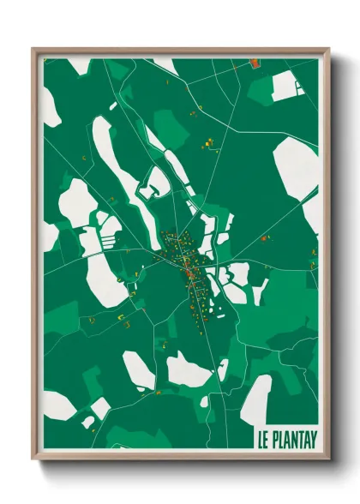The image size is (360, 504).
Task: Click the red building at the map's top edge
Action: pos(255,61)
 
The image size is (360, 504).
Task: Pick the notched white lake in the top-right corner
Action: pos(286,86)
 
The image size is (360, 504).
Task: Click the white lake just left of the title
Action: pos(254,397)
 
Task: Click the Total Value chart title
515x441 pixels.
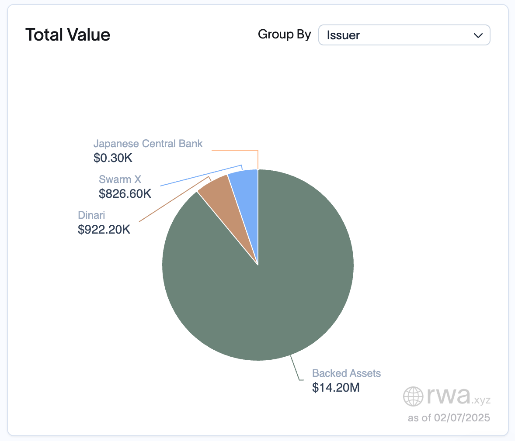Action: pyautogui.click(x=68, y=35)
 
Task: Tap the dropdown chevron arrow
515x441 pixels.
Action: pyautogui.click(x=478, y=35)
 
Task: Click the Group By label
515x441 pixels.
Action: pyautogui.click(x=284, y=34)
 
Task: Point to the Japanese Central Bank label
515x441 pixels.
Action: pyautogui.click(x=148, y=144)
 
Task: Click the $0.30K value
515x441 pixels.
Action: pyautogui.click(x=113, y=158)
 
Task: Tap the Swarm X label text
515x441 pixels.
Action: pyautogui.click(x=120, y=179)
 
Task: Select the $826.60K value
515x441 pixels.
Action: pyautogui.click(x=125, y=193)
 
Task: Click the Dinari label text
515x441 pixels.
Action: pyautogui.click(x=91, y=215)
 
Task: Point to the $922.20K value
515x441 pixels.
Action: pyautogui.click(x=104, y=229)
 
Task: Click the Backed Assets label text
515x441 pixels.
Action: pyautogui.click(x=346, y=373)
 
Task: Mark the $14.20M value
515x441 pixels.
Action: pyautogui.click(x=336, y=387)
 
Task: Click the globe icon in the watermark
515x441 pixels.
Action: pyautogui.click(x=413, y=396)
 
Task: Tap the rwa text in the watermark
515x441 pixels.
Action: pyautogui.click(x=448, y=395)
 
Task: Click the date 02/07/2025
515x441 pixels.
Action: pyautogui.click(x=462, y=418)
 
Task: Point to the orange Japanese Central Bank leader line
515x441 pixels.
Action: pyautogui.click(x=236, y=150)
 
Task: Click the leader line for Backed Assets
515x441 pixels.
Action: pyautogui.click(x=295, y=369)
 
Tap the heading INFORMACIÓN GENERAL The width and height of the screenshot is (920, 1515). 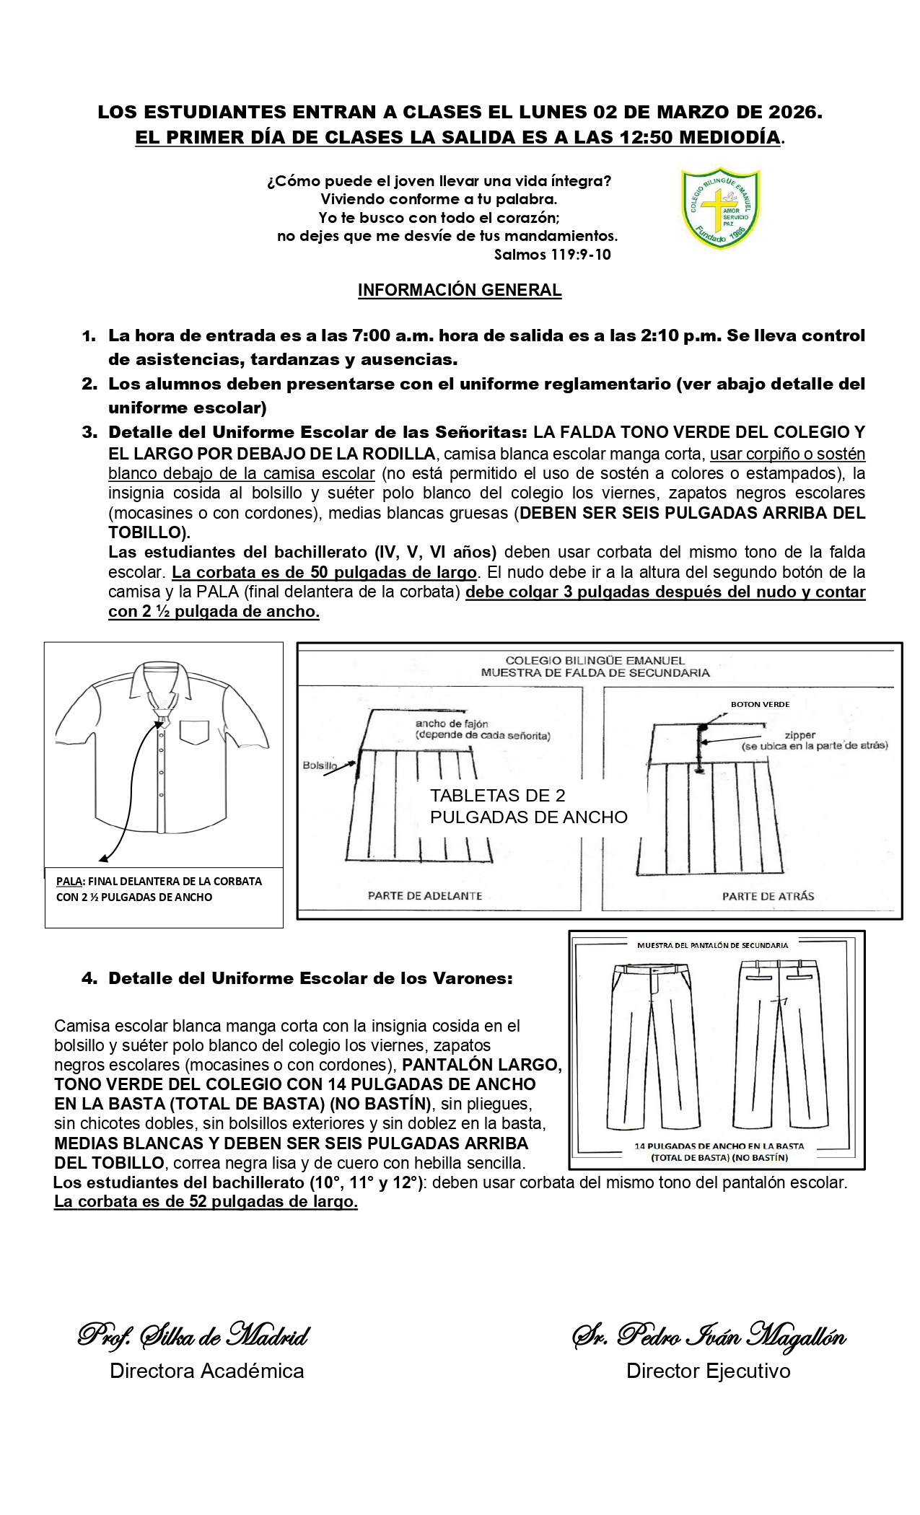pos(460,290)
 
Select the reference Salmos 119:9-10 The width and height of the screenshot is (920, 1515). pos(552,255)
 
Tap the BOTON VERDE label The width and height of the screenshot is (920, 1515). pos(750,703)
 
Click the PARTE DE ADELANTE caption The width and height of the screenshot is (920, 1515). pos(425,896)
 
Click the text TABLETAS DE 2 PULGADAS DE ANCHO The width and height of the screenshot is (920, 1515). pos(528,806)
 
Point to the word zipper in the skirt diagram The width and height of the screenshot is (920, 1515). pos(800,736)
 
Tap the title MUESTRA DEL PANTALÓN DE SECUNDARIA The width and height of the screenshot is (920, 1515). pos(712,944)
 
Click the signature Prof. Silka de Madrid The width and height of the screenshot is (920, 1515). pos(193,1336)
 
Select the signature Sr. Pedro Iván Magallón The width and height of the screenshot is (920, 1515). pos(709,1336)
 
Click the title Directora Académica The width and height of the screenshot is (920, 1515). pos(206,1371)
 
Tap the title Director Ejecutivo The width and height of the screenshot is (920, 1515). pos(708,1371)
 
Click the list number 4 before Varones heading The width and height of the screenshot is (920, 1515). pos(89,979)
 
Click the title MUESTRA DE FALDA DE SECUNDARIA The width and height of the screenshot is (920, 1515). pos(595,672)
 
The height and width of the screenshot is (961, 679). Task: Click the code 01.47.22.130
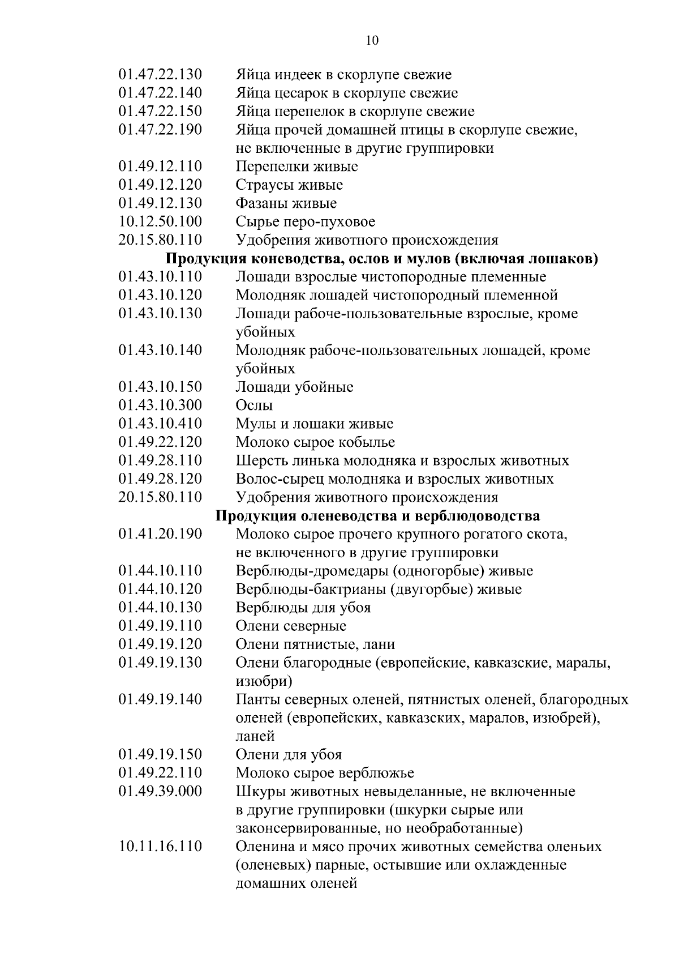(x=160, y=75)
··········
> [WORK REQUIRED] List each line in the material above that contains the string "signature". Case counts.

> [ANSWER TO THE TASK]
Click the signature Prof. Silka de Madrid The width and height of the screenshot is (920, 1515). pos(193,1336)
Select the signature Sr. Pedro Iván Magallón The width and height of the screenshot is (920, 1515). pos(709,1336)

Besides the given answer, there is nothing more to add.